What you will do
This exercise calls for duplicating every entry below exactly, without the images.

-- Source data follows --

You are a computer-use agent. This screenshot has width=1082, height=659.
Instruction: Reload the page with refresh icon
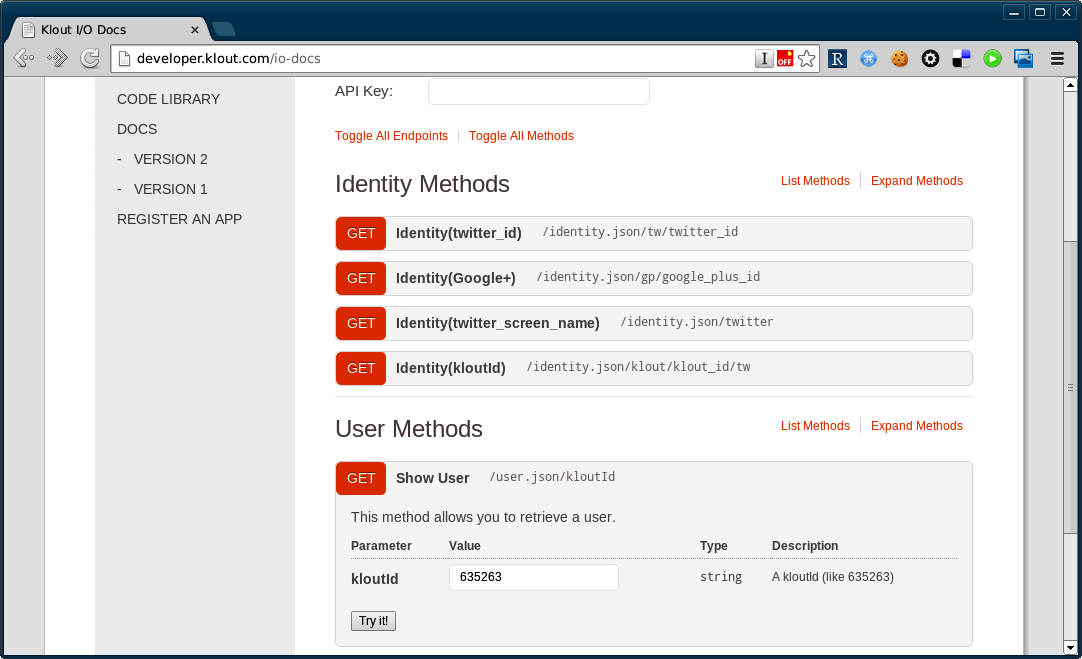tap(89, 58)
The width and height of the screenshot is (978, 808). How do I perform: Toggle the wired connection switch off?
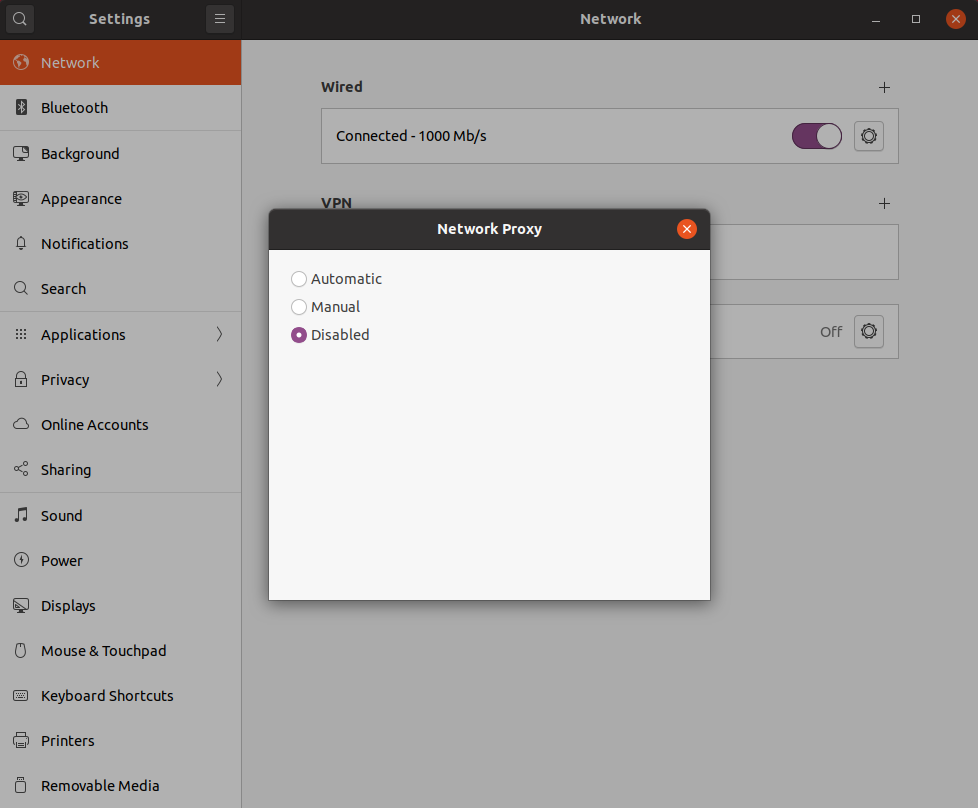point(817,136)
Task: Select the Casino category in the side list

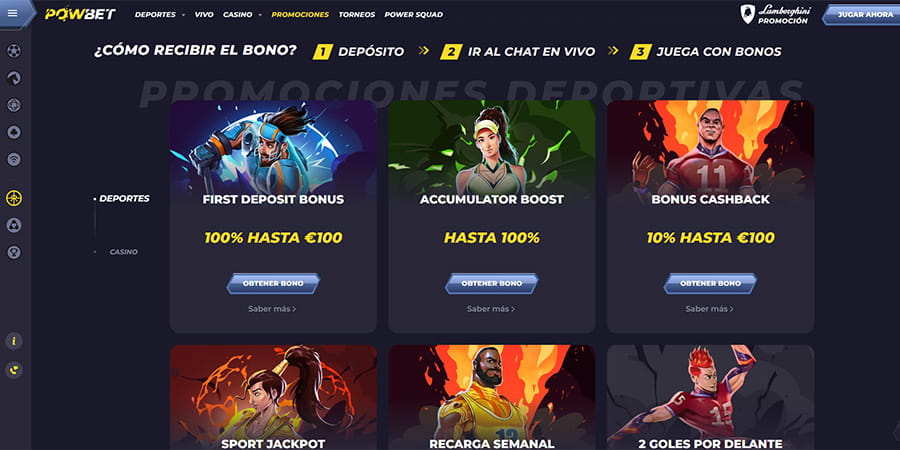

-- Source data concluded --

Response area
You are a computer-use agent. This screenshot has width=1082, height=659.
Instruction: Reload the page with refresh icon
tap(89, 58)
The width and height of the screenshot is (978, 808). How do I perform: Toggle the wired connection switch off?
point(817,136)
Task: Select the Casino category in the side list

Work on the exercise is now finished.